Jamestown High School students continue to make poetry their own by memorizing poems and then reciting them in front of an independent panel of judges. On December 14, twenty students stood on the JHS stage, in a spotlight, reciting poetry, not for a class, but as part of the National Poetry Out Loud competition. Sophomore, Grace McMillan, who recited “What the Oracle Said” by Shara McCallum, won the school-level contest.
“It was a new experience for me because I originally thought that poetry was boring and lame. But after choosing a poem that I really connected with, poetry turned into a cool way to describe life,” said Grace. “The competition was fierce; everybody had practiced and did a phenomenal job.”
Poetry Out Loud is definitely different from a poetry slam because the students are breathing new life into someone else’s words and must use only their voices to make meaning of the words. JHS junior, Sarah Russo, recited “Dover Beach” by Matthew Arnold, and she will accompany Grace to the next round of competition. Competing for the second year in a row, Sarah commented, “This experience really honed my public speaking skills and boosted my confidence.
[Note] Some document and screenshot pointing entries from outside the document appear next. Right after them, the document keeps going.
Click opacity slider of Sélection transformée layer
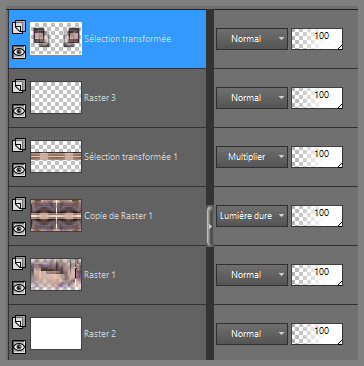 point(317,39)
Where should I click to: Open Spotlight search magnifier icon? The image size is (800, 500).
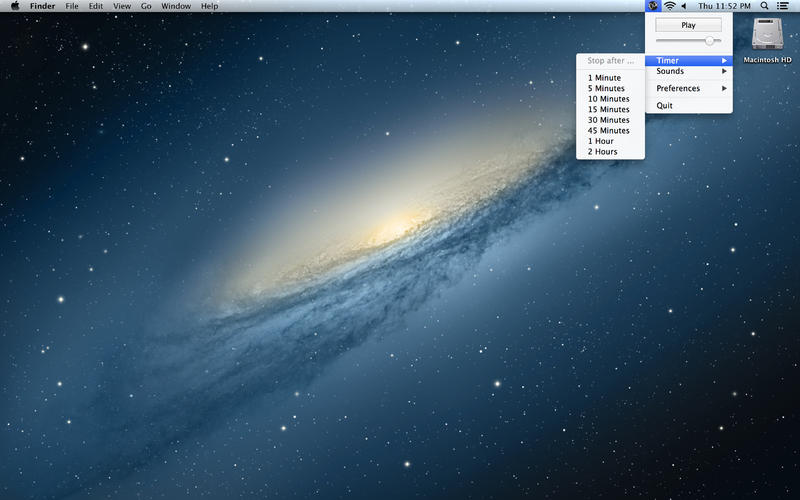coord(765,6)
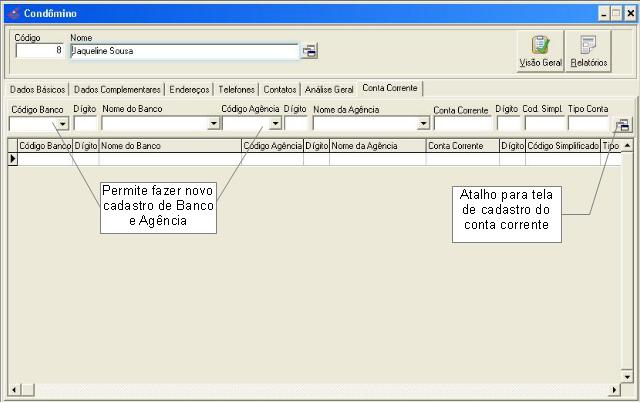Screen dimensions: 640x403
Task: Click the Nome do Banco column header
Action: [x=170, y=146]
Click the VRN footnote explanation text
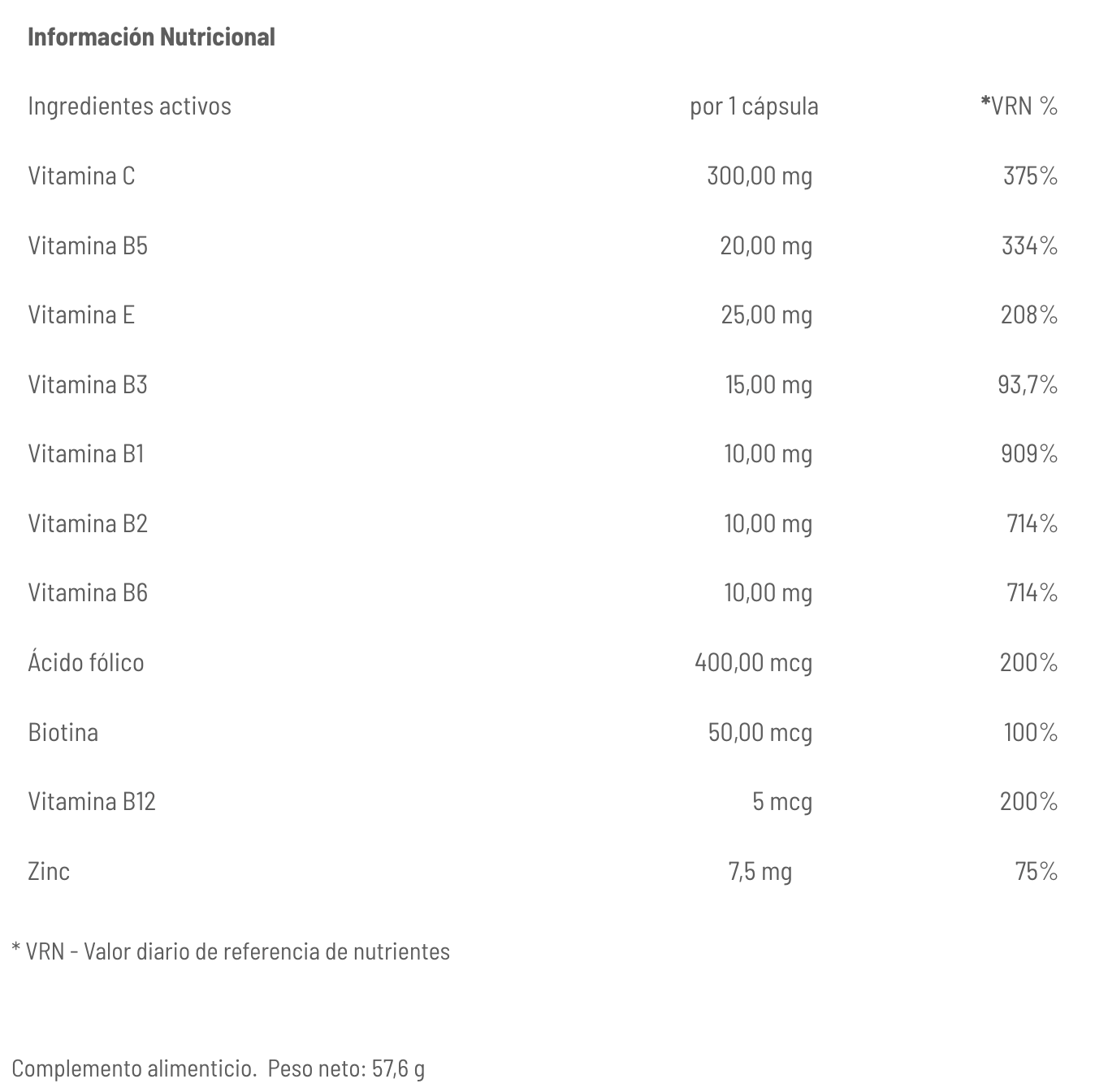1108x1092 pixels. 231,951
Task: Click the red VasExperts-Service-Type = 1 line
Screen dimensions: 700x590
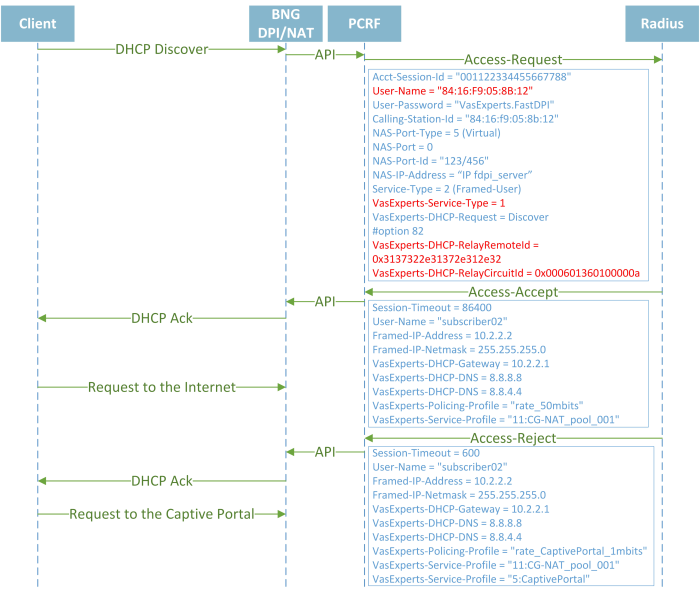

I’m really excited to travel to the next round of competition and immerse myself in more poetry.”
JHS students are participating in the Poetry Out Loud for the seventh year in a row as part of an exciting resurgence in poetry as an oral art form. The contest, which is open to all JHS students, requires the competitors to memorize a poem from an authorized list. They are evaluated on physical presence, voice and articulation, dramatic appropriateness, evidence of understanding, and overall performance and accuracy. This year’s judges were Simone Sellstrom, John Kinder, and John Twinam.
“Poetry Out Loud helps students master public speaking skills and build self-confidence while analyzing the themes, tone, and diction of a wide range of poems,” said JHS English Department Chair, Barbi Price. “Studying a poem, making it your own, and then reciting it as a gift to the audience is a richly rewarding experience. The contestants this year interpreted their individual selections in a way that was uniquely heartfelt and poignant. ”
Grace and Sarah are currently memorizing two more poems each before they travel to SUNY Brockport on February 7 to compete against other winners from schools across Western New York. The top two finishers of that Regional competition will advance to the New York State finals in Syracuse, and ultimately, to the National Poetry Out Loud competition in Washington DC.
The Poetry Foundation and The National Endowment fund Poetry Out Loud for the Arts.